**Seçilen metin**:
--- --- ---

2. Peygamber-i Zîşân Efendimiz bizim biricik örneğimizdir. Onun izinden gitmeli, yaptığını yapmalıyız.
Hadisle müjdelenen Allah'ın (c.c) en çok hoşlandığı söz...
Ebû Zer radıyallahu anh şöyle dedi:
Resûlullah sallallahu aleyhi ve sellem bana:
“Allah’ın en çok hoşlandığı sözü sana bildireyim mi? Allah’ın en çok hoşlandığı söz, sübhânallahi ve bi-hamdihî demektir”, buyurdu. (Müslim, Zikir 85)
Hadisi Nasıl Anlamalıyız?

--- --- ---

**Veriler**:
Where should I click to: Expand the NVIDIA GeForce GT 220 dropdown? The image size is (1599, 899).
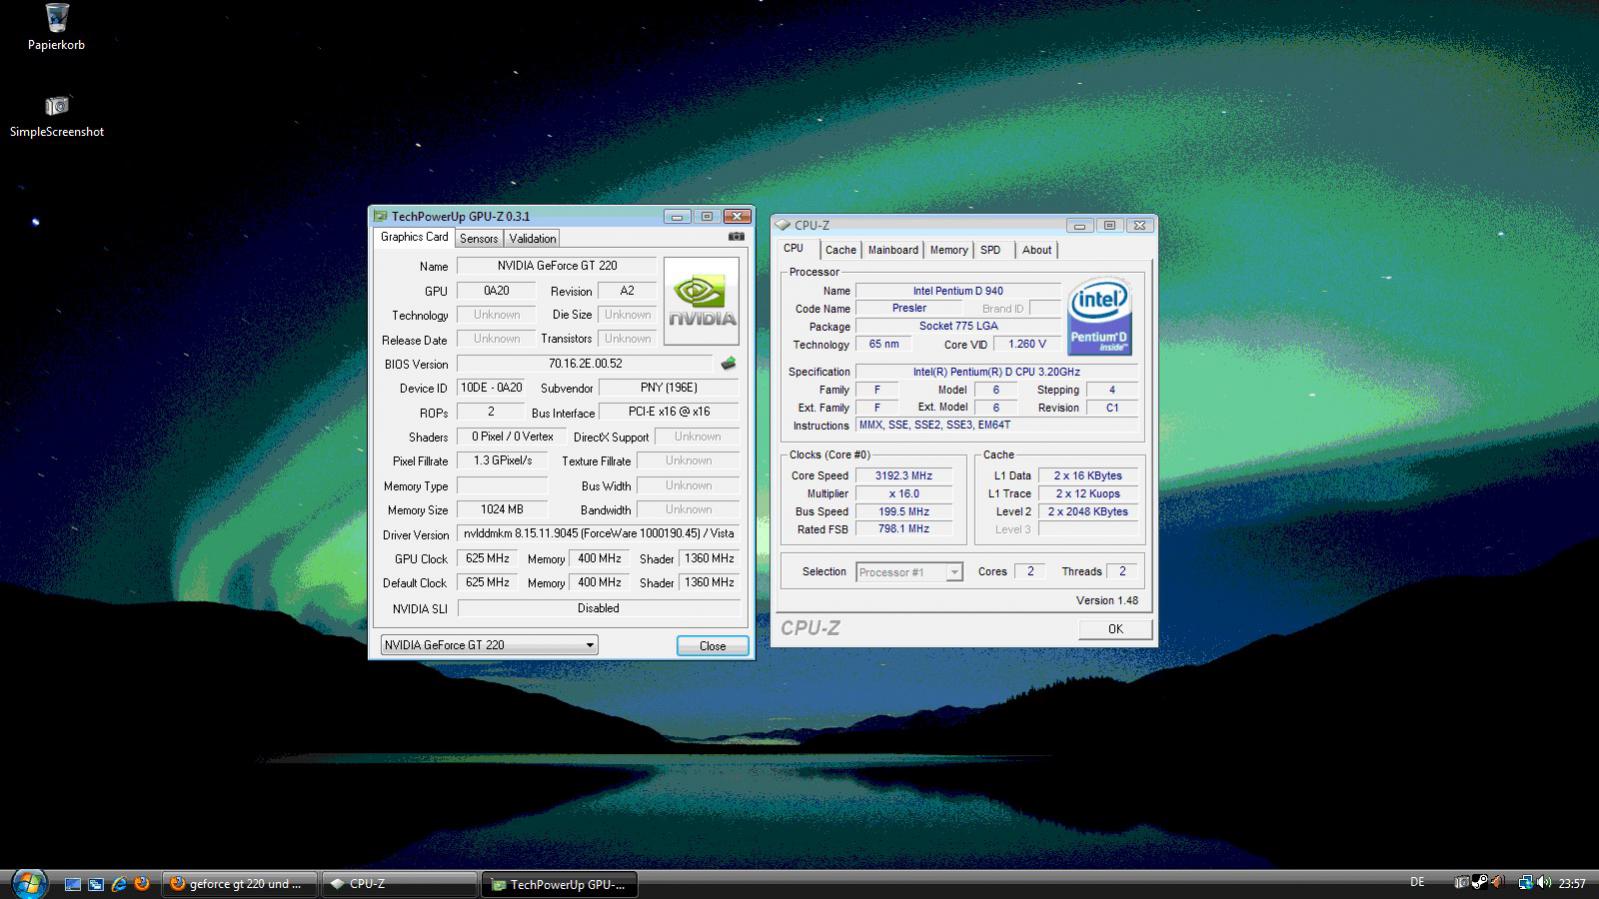tap(489, 645)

--- --- ---

**Yapılacak iş**: Seçilen metnin "Hadisle müjdelenen Allah'ın" sözlerini içeren yerinden başlayıp "Hadisi Nasıl Anlamalıyız?" sözlerinden sonra biten bölümünü, "hoşlandığı" yerine "sevdiği" koyarak yeniden yazın.

**İşin sonucu**:
Hadisle müjdelenen Allah'ın (c.c) en çok sevdiği söz...
Ebû Zer radıyallahu anh şöyle dedi:
Resûlullah sallallahu aleyhi ve sellem bana:
“Allah’ın en çok sevdiği sözü sana bildireyim mi? Allah’ın en çok sevdiği söz, sübhânallahi ve bi-hamdihî demektir”, buyurdu. (Müslim, Zikir 85)
Hadisi Nasıl Anlamalıyız?